| Given passage |

With thunderstorms predicted in many parts of the country this week, Asthma UK is offering important advice to the 5.2 million people in the UK with asthma.
An American study, published in the journal Thorax, found that asthma-related hospital visits were 3% higher on days that followed thunderstorms than on days that did not.
During thunderstorms, large quantities of pollen can be released into the air, which can trigger asthma symptoms and raise the risk of an emergency admission six-fold.
On an average day, more than 200 people will be admitted to hospital with potentially life-threatening asthma attacks, so the increased risk during volatile weather means it is even more important for people with asthma to keep their asthma medicines with them.
It is believed that during thunderstorms, downdraughts of cold air sweep up high concentrations of pollen and spores. These allergenic particles are then thrust into the air, where the moisture breaks them up into pieces that can penetrate deep into the lungs.
This can induce attacks even in those who have previously only had mild asthma. During thunderstorms, it is therefore best to stay inside and close windows to keep allergens out.
Vikki Knowles, Clinical Lead at Asthma UK adds: "Unfortunately we can't control the weather but by taking the right steps early enough we can certainly help to control asthma symptoms. Having a personal asthma action plan can really help, showing you how to increase your asthma medicines safely if you notice your symptoms getting worse."

| Exercises |
1. List every numerical figure the asthma passage gives, with what each one measures.
2. Answer these questions from the asthma passage:
(a) In which journal was the American study published?
(b) What position does Vikki Knowles hold?
(c) What does the moisture in the air do to the allergenic particles?
3. Duplicate the part of the asthma passage starting at "With thunderstorms predicted" and ending at "emergency admission six-fold.".

| Dataset content |
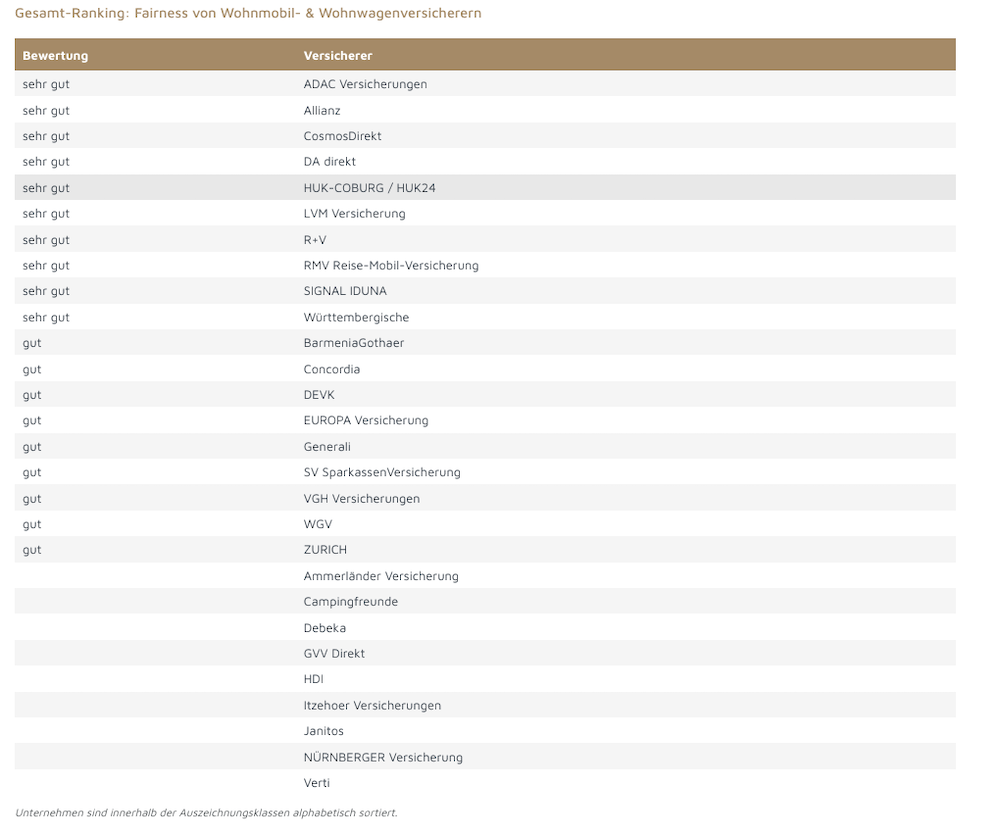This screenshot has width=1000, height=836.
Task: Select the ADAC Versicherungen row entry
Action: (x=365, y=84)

==

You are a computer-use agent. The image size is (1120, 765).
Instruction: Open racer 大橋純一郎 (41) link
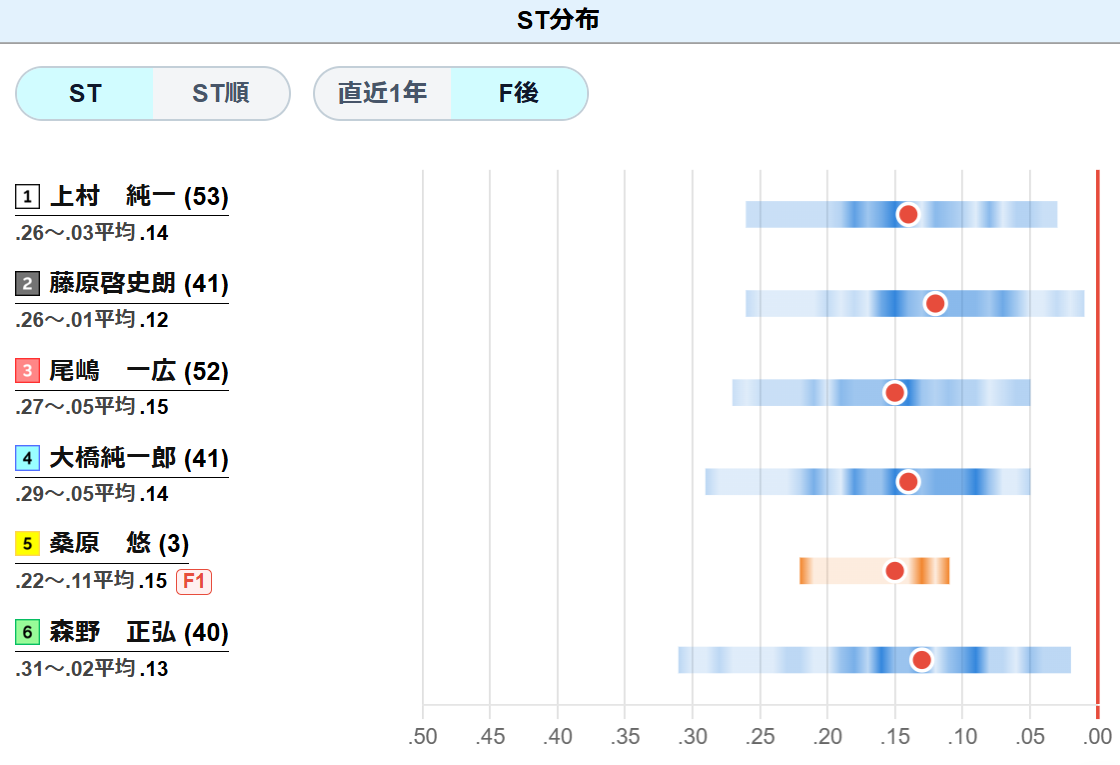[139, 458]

| Results by task |
1.
- 5.2 million: the number of people in the UK with asthma
- 3%: how much higher asthma-related hospital visits were on days that followed thunderstorms than on days that did not
- six-fold: the increase in the risk of an emergency admission when pollen released during thunderstorms triggers asthma symptoms
- more than 200: the number of people admitted to hospital with potentially life-threatening asthma attacks on an average day

2.
(a) Thorax
(b) Clinical Lead at Asthma UK
(c) It breaks them up into pieces that can penetrate deep into the lungs.

3.
With thunderstorms predicted in many parts of the country this week, Asthma UK is offering important advice to the 5.2 million people in the UK with asthma.
An American study, published in the journal Thorax, found that asthma-related hospital visits were 3% higher on days that followed thunderstorms than on days that did not.
During thunderstorms, large quantities of pollen can be released into the air, which can trigger asthma symptoms and raise the risk of an emergency admission six-fold.